6 Responses to “Misrepresenting Basic Facts On Settlements”

  1. jjm Says:

    The Post has not only become a neocon graveyard, it has begun to lie on big and small details that do no one, especially their local DC audience of lawmakers and government employees, any good. I’m shocked at how quickly they’ve declined in the few months since the new editor took over. They’ve lost me entirely. I hate it even when a site accidentally links me to their page. Half the time it’s because of a major distortion they’re promoting. Stinks to high heaven.


  2. dprosenthal Says:

    Israel was granted a tiny bit of land (for which they were grateful),were repeatedly attacked and somehow wound up winning a lot more land at the end of each attack. What other nation has ever been told to return territory won in a war? Had the Arabs been victorious, would the world have demanded that the captured land be returned? Maybe we should think about returning parts of America to the French, Spanish, and English–better yet, let’s give it ALL back to its original owners, who we treated much worse than the Palistinians could ever imagine. Unfortunately, peace will still be a long time coming to the Middle East because many Moslems will not be satisfied by anything less than the total annihilation of Israel and Mr. Obama refuses to accept this simple truth.


  3. afisher Says:

    I am all for having the FACTS and then let the debating begin. When individuals can only make their argument valid by distorting the facts, then I quit reading their statements. If this distortion is how they choose to represent themselves, then it is up to the WAPO to decide if it wants to remain relevant or not. After their Salon dust-up, a rational mind would think that WAPO would actually have editors that check these editorials. If they decide to print lies and distortions, then they will have to pay for their decisions.

    The only advantage to having these editorials is that it gives the public the heads up on the GOP Talking Points and makes it easier for non-neocons to focus research before the talking heads start their day.


  4. John Davis Says:

    Actually makes sense to me dude!

    RT
    http://www.real-anonymity.pro.tc


  5. Texas Aggie Says:

    dprosental seems to have an 18th century mindset. Taking land by conquest has been illegal for a very long time, since the UN got underway. If the Arabs had beaten the Israelis, then absolutely yes, they would have had to give the land back.
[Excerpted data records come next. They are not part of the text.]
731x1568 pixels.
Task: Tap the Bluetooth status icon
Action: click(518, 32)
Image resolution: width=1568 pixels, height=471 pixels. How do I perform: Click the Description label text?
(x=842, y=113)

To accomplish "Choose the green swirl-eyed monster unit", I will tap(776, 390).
There are rules about how to treat an occupied country that the Israelis have completely flouted with no retribution whatsoever. (The US hasn’t done such a good job of that in Iraq, either.)

    As for his statement that it is the Arabs who are at fault, remember that the Zionist position from the very beginning was that they were going to expand into what are now the occupied territories. And that despite the tight Israeli control on the media, we are now finding out what they’ve been doing from the very beginning. It isn’t that the Israelis have all of a sudden become monsters. They’ve been that way for a long time but the rest of the world hasn’t heard about it.
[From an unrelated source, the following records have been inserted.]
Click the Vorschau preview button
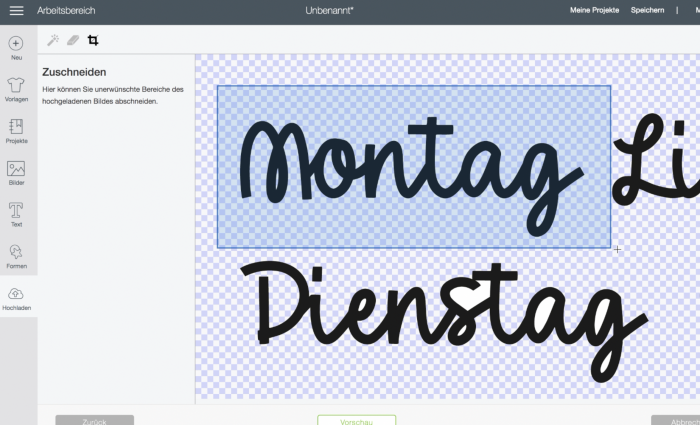Screen dimensions: 700x425 356,421
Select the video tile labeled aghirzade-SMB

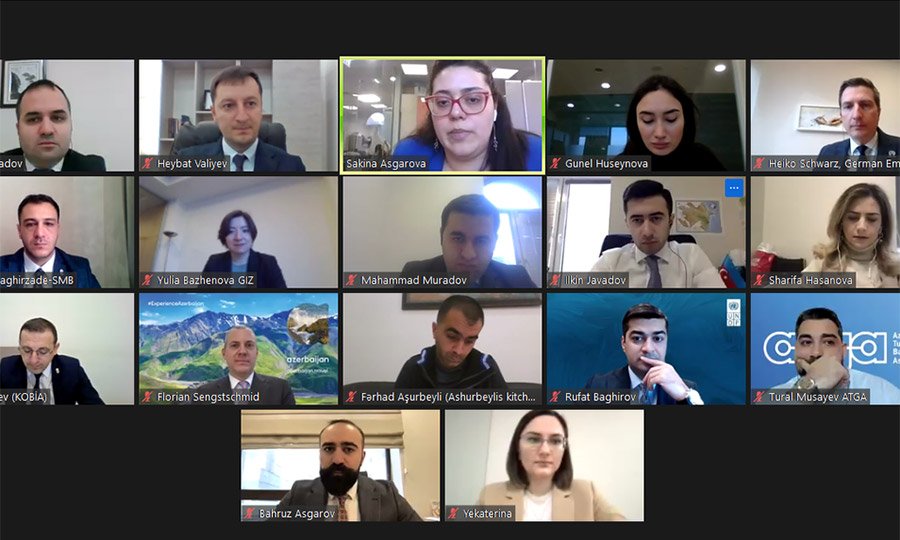(67, 232)

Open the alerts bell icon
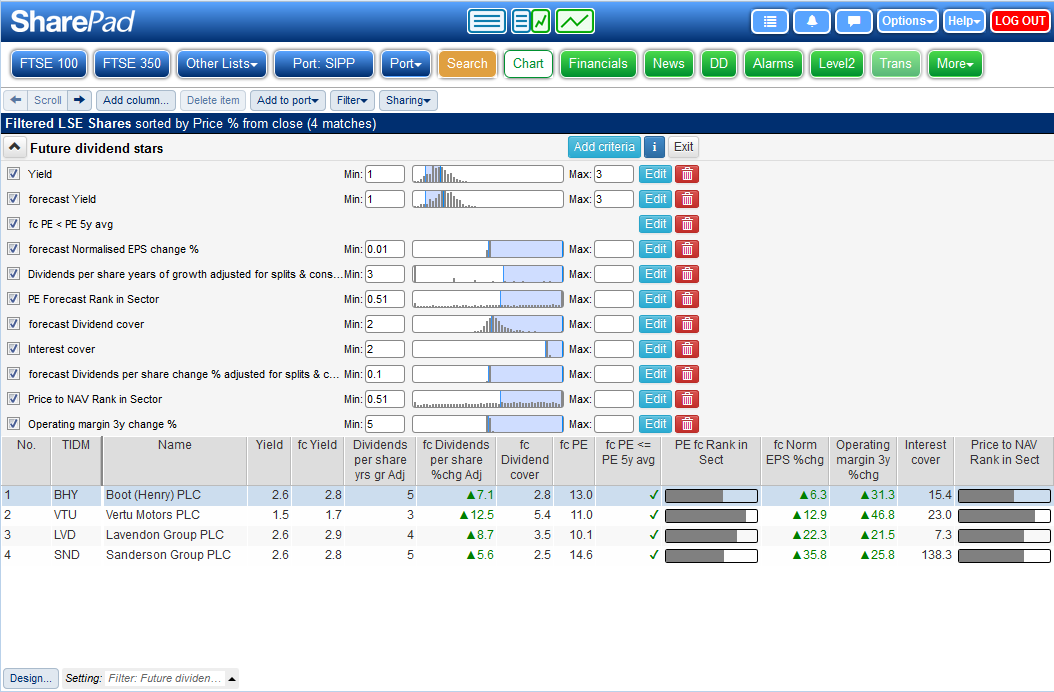point(811,21)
    Furthermore the Israelis have twice rejected an Arab guarantee of safety for a return to their own land. It seems that it is the Israelis who would rather live in constant warfare, not the Palestinians.


  6. zamia Says:

    I’ve heard word-of-mouth that the situation of the immigrants to Israel is desperate. People are living 4 and 5 to a room. So there is substantial motivation to steal other people’s land and even houses.
    I doubt that the Israel government will change its settlement policies as long as there is a fervent belief in immigration of Jews and a severe lack of housing for newcomers.
    I think that if a reporter went to Israel and dug around, he/she would find a story. A country that insists on immigration and has no place to put them.